Exercise material
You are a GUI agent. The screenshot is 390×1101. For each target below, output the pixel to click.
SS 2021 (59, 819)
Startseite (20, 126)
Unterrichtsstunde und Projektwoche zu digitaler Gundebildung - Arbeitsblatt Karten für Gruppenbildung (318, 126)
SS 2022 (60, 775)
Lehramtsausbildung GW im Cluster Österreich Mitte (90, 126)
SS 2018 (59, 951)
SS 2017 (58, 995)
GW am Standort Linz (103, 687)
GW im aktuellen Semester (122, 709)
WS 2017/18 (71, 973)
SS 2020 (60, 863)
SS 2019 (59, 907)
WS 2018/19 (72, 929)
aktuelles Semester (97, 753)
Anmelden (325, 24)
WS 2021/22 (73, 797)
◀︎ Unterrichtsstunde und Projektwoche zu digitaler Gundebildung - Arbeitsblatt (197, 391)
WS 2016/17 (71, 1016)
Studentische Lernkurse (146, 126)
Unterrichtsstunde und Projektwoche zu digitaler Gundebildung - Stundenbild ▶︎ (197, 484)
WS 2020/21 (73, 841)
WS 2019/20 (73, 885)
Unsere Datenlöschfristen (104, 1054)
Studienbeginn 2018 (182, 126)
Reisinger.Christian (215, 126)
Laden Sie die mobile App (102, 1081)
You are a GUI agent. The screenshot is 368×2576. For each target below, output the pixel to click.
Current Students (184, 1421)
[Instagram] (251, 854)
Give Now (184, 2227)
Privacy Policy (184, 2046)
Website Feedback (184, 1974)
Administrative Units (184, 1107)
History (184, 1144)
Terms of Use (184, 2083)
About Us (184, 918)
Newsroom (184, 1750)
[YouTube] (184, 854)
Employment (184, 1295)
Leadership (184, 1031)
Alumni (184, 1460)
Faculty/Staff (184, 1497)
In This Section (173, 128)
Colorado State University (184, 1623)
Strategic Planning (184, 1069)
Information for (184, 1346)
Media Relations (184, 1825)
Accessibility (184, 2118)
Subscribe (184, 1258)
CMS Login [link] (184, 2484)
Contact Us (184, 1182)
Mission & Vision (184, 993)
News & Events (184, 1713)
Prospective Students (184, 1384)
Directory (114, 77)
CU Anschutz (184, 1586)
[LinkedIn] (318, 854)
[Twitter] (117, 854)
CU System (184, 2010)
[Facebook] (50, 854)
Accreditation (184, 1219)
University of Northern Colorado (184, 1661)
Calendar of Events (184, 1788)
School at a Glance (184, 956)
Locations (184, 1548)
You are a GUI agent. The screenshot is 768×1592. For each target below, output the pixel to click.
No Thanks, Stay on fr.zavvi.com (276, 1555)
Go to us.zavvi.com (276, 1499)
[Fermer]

Task statement
From the records above, copy out the line with "Lehramtsausbildung GW im", the line with "WS 2019/20 (73, 885)", and every line between them, word for word.

Reply
Lehramtsausbildung GW im Cluster Österreich Mitte (90, 126)
SS 2018 (59, 951)
SS 2017 (58, 995)
GW am Standort Linz (103, 687)
GW im aktuellen Semester (122, 709)
WS 2017/18 (71, 973)
SS 2020 (60, 863)
SS 2019 (59, 907)
WS 2018/19 (72, 929)
aktuelles Semester (97, 753)
Anmelden (325, 24)
WS 2021/22 (73, 797)
◀︎ Unterrichtsstunde und Projektwoche zu digitaler Gundebildung - Arbeitsblatt (197, 391)
WS 2016/17 (71, 1016)
Studentische Lernkurse (146, 126)
Unterrichtsstunde und Projektwoche zu digitaler Gundebildung - Stundenbild ▶︎ (197, 484)
WS 2020/21 (73, 841)
WS 2019/20 (73, 885)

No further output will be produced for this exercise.